The 1983 NCAA Division I-A football season ended with the University of Miami, led by Bernie Kosar, winning their first national championship over perennial power and top ranked Nebraska in the Orange Bowl.

The 31-30 win over Nebraska is still talked about as one of the greatest games of all time, not only for its last minute finish, but for its role in changing the face of college football. Miami came into the game ranked #5, but losses by #2 Texas in the Cotton Bowl and #4 Illinois in the Rose Bowl launched them to #1 (despite protests from #3 Auburn)

Nebraska scored a touchdown with 48 seconds remaining, putting them within one point of the Hurricanes. Despite knowing a tie would still give Nebraska the national title, Coach Tom Osborne decided to go for two points and the win rather than one point and the tie.

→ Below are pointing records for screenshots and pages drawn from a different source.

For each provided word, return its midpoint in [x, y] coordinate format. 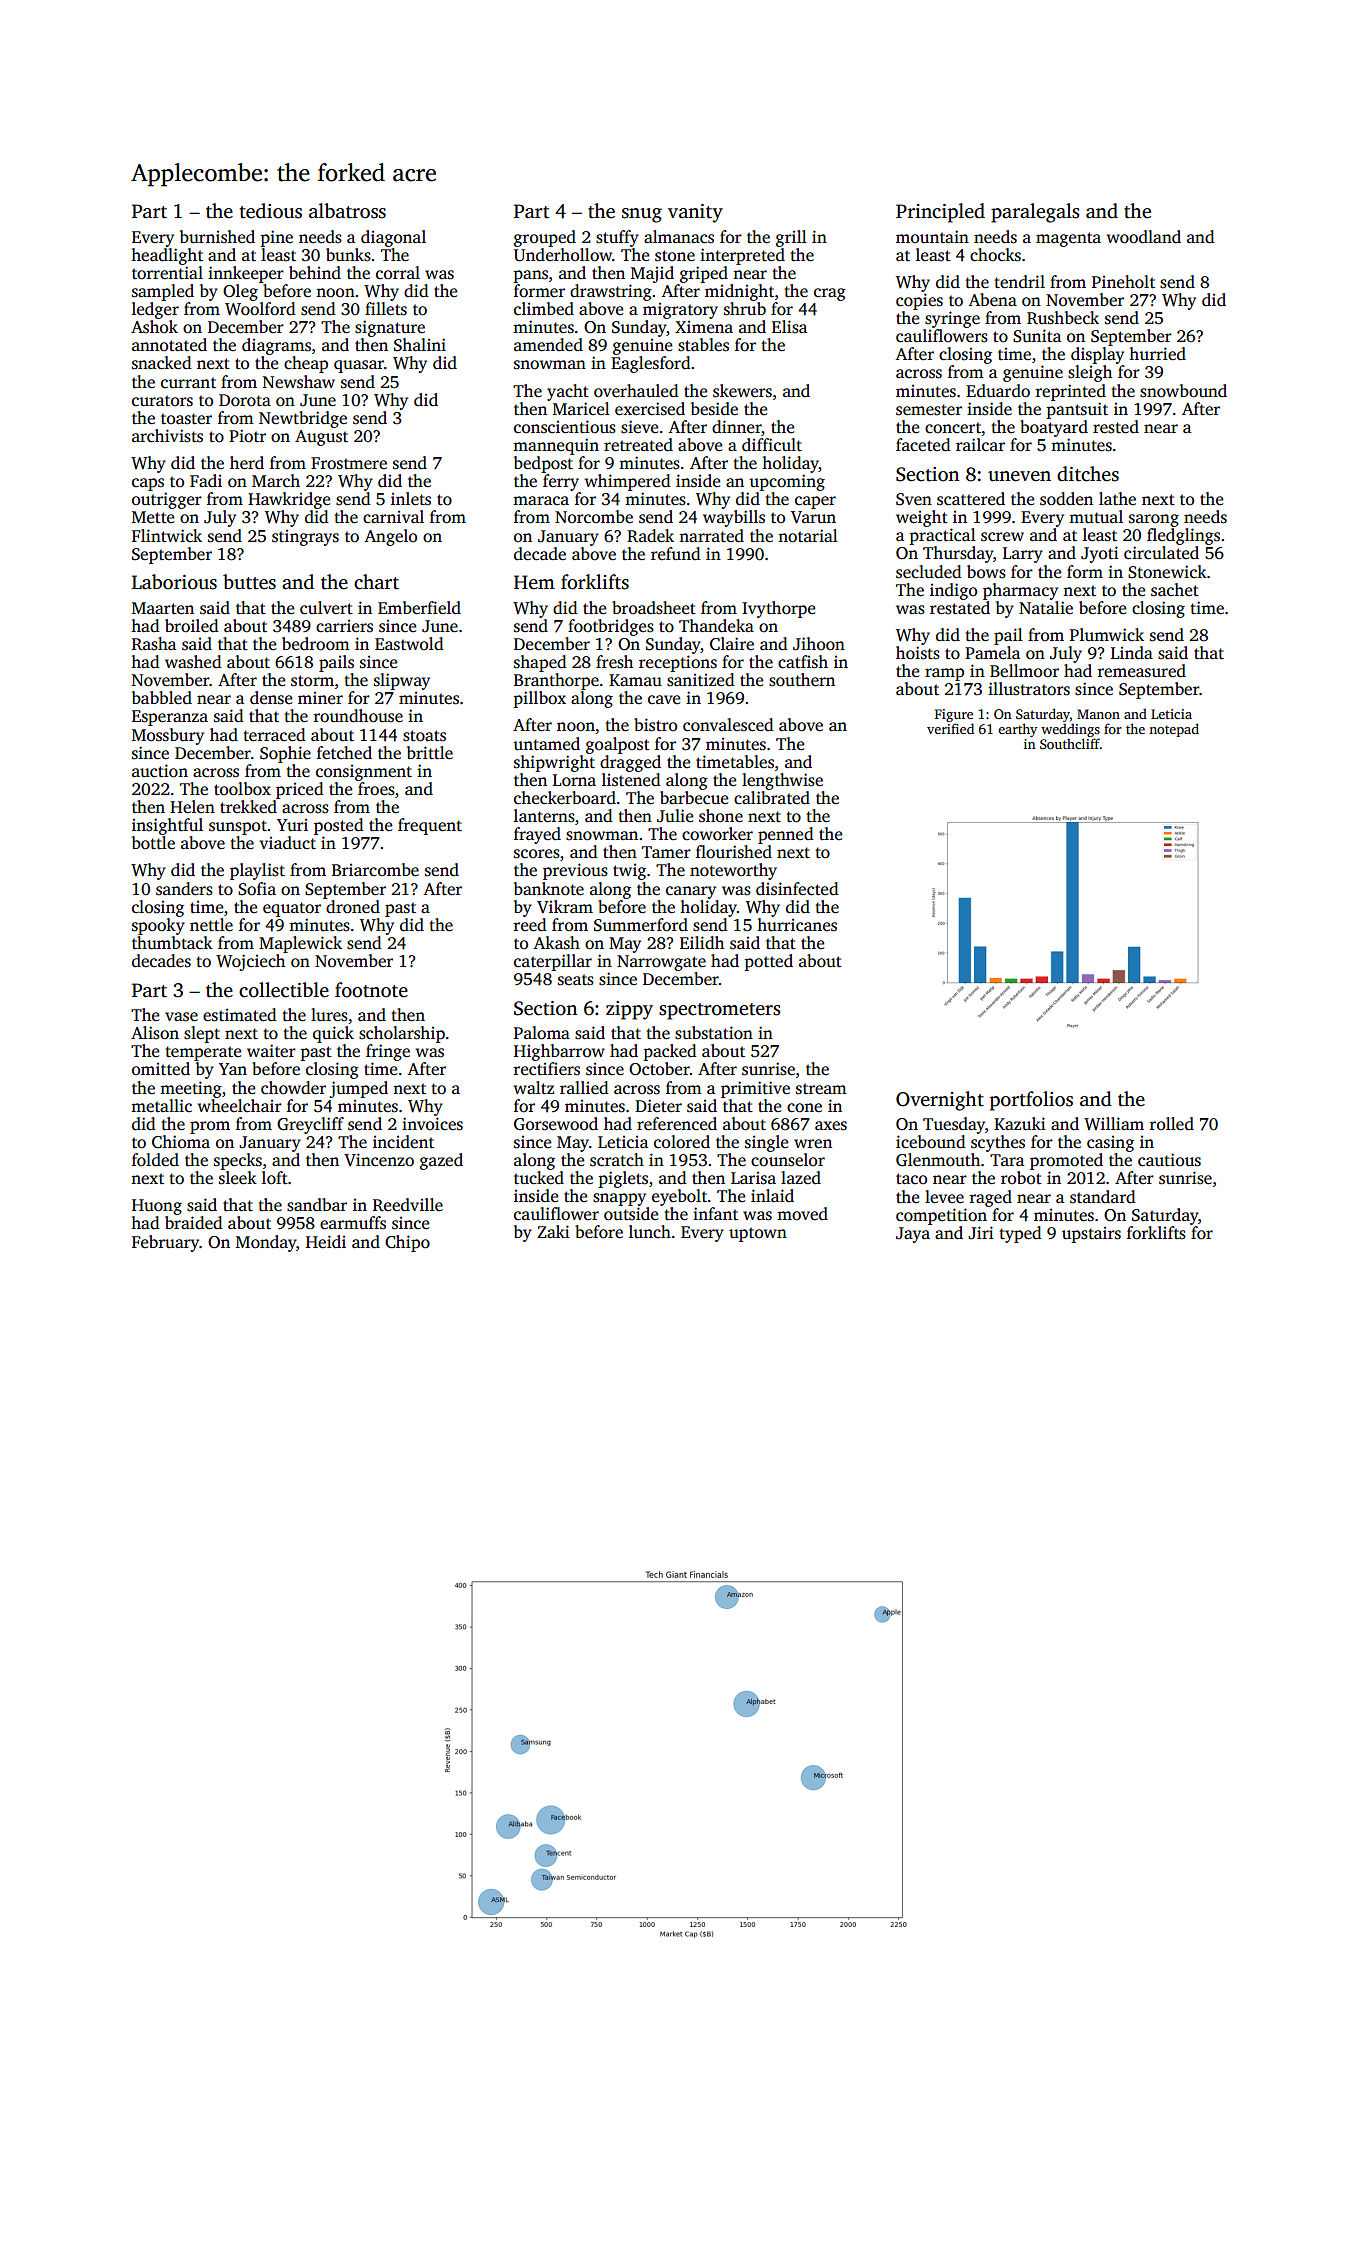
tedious [271, 211]
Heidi [326, 1242]
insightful [167, 826]
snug [642, 215]
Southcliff [1070, 743]
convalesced [728, 725]
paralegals [1035, 213]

Miami was able to hold, snapping Nebraska's 22-game winning streak and launching Miami as a powerhouse program.

This Miami team was the first to win a national title without a single player voted to the first team All-Americans and only the second to win a national title gaining more passing yards than rushing.

The Auburn Tigers, featuring Bo Jackson also had a stellar season going 11-1 and beating Michigan in the Sugar Bowl 9-7. Despite entering the bowl games ranked third in both major polls, and with both teams ranked higher losing their bowl games, the Tigers ended ranked third in the final AP poll as Miami jumped from 5th to ranked #1 when they beat #1 ranked Nebraska to gain the National Championship.[2] Auburn had played the toughest schedule in the nation, including eight bowl teams, seven of which were ranked in the top 20 (four in the top ten). Even with this difficult schedule the Tigers were ranked first by a few polls, including the New York Times computer rankings. The NCAA record book also formally recognizes the Tigers as co-national champions, along with Nebraska (and of course, Miami). [3] It is not uncommon for the NCAA record book to "recognize" multiple national champions in a given year, with the AP and Coaches' poll winner regarded as true national champions.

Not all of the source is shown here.